2015年3月12日木曜日

第103回 「意識」

脳神経外科の新谷です。

「脳神経外科」というと、脳腫瘍や脳出血の手術など、比較的過激な診療科の印象を持たれる方が多いと思います。何を隠そう私も手術大好き人間の一人ですが、脳神経外科は「脳機能」を扱う科でもあります。

今回は 「意識」 の話をしたいと思います。

生死をさまよった人たちは、「走馬灯体験」なるものをすると言います。
「おぎゃー」と生まれてから、死に際までの全ての記憶が一瞬のうちにフラッシュバックするというものです。完全には証明されていませんが、脳内には全ての記憶がインプットされているようです。

ここで、自宅の部屋を思い浮かべてもらいたいと思います。

ソファがあって、テレビがあって、カーペットが敷かれていて・・・・・全てを思い出して絵を描くことができるでしょうか?ほとんどの人が“NO”だと思います。部屋全体はおろか、壁時計の文字盤すら描けないのではないでしょうか。脳は視覚で捉えたもの全てを認識し、記憶にインプットしているはずですが、慣れ親しんだ自宅ですら完全に意識にあげることは困難です。

ではなぜこのようなことが起きるのか?

RAS(reticular activating system;網様体賦活系)という回路が関係していると言われています。RASとは脳幹の上部(橋、視床、視床下部など)にある、数十の神経核から構成された回路です。これらの神経核から神経伝達物質(アセチルコリン、ノルアドレナリン、セロトニン、ヒスタミンなど)が放出されて脳が活発に活動するのです。

これが 「意識」 です。

(ちなみにくも膜下出血の患者さんではこの回路が局所的にダメージを受けるので、薄い脳出血なのに重度の意識障害になります)

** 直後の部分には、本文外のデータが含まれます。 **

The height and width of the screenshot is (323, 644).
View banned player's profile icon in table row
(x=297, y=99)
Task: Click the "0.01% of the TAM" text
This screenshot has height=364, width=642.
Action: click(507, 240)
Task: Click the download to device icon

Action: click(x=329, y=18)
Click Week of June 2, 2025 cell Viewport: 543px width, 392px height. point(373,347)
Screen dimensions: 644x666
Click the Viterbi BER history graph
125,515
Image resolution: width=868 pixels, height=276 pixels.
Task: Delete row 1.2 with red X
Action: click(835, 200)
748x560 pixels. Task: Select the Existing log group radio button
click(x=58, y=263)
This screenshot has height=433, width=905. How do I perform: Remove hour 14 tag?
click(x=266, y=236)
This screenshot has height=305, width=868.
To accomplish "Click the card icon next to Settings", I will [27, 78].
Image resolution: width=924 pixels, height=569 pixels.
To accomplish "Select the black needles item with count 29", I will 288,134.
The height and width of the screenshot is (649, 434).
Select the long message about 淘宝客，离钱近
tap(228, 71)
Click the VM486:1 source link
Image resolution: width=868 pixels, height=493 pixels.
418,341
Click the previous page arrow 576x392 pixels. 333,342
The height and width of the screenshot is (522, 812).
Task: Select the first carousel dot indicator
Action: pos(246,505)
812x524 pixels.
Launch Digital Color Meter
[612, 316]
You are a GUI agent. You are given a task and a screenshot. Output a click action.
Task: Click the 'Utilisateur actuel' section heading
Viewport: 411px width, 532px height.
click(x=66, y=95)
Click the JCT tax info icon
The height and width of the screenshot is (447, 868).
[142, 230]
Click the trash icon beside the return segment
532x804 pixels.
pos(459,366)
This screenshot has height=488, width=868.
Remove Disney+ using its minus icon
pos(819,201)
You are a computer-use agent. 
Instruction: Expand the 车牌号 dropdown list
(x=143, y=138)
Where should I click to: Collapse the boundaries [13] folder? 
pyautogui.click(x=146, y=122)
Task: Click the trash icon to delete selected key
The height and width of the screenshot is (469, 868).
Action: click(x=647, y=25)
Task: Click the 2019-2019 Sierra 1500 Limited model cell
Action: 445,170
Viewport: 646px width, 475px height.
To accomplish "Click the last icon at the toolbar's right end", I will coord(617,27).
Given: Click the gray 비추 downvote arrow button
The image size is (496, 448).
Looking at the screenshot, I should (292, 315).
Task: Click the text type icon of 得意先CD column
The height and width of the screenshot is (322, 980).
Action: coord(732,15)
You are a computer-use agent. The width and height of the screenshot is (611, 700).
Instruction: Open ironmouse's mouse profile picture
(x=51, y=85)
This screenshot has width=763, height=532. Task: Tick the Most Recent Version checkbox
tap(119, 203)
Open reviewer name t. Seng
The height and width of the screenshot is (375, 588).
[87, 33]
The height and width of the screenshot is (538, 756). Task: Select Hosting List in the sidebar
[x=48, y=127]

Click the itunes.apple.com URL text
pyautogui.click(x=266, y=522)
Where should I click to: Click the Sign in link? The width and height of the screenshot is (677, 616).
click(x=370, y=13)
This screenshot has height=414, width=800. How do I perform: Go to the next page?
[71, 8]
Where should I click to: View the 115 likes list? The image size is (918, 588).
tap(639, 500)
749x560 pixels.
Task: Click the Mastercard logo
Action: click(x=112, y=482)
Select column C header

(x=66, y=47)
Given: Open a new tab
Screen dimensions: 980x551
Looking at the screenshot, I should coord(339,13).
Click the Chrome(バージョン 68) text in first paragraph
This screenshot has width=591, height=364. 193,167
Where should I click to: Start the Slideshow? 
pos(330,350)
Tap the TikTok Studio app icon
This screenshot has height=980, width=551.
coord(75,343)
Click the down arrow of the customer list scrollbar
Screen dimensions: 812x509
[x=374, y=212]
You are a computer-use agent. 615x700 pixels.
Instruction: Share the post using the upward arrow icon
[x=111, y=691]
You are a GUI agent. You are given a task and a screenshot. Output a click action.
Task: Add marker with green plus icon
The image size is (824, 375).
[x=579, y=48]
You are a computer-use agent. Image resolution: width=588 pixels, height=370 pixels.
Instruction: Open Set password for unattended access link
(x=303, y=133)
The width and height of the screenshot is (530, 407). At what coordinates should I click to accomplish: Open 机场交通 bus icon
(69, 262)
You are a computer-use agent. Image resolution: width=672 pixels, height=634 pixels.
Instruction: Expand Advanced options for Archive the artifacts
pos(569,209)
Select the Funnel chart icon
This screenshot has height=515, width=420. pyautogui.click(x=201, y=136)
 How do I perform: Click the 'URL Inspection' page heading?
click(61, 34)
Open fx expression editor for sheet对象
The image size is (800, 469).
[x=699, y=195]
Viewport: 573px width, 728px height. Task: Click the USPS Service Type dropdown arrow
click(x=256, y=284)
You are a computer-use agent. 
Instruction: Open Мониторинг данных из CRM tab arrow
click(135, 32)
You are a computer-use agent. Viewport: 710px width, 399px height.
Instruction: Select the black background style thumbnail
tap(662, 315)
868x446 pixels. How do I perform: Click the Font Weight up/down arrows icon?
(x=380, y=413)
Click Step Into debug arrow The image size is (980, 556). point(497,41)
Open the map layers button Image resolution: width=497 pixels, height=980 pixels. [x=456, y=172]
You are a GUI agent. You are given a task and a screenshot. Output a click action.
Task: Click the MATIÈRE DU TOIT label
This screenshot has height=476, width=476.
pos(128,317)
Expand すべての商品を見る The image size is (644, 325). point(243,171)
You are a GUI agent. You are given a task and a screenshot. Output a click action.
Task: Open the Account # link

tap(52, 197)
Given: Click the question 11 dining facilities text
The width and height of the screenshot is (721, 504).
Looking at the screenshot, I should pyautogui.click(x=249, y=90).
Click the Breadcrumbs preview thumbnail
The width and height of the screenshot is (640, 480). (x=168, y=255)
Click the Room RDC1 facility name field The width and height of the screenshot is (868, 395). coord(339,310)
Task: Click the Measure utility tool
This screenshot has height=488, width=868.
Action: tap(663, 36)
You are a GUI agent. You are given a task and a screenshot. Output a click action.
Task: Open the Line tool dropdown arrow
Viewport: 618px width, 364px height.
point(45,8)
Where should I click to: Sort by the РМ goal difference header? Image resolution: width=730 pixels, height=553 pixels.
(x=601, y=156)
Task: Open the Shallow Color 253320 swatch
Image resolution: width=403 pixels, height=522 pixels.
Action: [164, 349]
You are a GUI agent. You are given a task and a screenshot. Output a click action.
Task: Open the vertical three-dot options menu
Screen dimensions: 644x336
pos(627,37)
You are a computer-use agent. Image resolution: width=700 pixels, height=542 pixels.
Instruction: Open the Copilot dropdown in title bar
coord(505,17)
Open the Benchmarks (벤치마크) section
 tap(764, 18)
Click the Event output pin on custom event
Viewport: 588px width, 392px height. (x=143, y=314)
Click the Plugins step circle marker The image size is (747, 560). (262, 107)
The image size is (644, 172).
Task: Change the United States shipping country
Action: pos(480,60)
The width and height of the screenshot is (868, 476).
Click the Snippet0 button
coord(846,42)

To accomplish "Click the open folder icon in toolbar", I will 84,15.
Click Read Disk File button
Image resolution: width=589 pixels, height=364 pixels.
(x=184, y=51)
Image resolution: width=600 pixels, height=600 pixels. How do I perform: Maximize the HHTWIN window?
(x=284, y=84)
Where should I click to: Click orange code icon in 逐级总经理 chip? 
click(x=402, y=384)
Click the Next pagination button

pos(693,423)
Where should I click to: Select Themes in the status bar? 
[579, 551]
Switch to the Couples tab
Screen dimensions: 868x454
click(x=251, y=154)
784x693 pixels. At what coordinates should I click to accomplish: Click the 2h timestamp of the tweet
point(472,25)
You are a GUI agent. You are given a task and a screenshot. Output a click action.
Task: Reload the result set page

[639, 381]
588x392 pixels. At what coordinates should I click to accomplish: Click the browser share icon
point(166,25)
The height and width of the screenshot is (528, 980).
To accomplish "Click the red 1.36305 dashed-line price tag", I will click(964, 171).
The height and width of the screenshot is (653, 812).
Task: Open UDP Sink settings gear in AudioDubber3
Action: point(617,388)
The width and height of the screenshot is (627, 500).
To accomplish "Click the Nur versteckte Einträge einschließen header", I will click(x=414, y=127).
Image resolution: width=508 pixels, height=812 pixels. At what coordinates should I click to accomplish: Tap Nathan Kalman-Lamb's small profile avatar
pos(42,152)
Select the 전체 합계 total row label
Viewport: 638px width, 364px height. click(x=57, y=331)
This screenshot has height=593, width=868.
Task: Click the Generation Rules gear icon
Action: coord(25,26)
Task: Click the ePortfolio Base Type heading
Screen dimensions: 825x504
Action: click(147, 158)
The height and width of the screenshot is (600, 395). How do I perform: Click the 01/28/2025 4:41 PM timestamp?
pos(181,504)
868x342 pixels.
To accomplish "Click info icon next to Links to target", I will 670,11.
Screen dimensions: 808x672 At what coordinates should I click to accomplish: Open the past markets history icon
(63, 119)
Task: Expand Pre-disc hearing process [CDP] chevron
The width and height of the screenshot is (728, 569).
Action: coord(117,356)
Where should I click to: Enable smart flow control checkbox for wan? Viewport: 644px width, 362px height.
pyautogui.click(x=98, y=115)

目の前に広がった世界の中から、自分が意識に上げたいものだけを取捨選択して意識するのです。

街中を歩いていて、動物が好きな人は隣を走って行ったトイプードルを瞬時に見るし、車が好きな人は真っ赤なフェラーリに目が奪われるでしょう。ジャニーズが好きな人は、遥か彼方の"嵐"の看板が目に入るわけです。(ちなみに私は職業柄、スカルのデザインのTシャツやインテリアがあるとついつい細かい部分まで観察してしまいます。)

年を重ねるごとにその人の「RAS」の機能は凝り固まっていきます。RASは、良くも悪くもその人の意識を支配しますので、時にはRASに背いて物事を見ようとすると(今まで認識しようとしていなかったものを見ようとすると)、新たな世界が広がるかもしれません。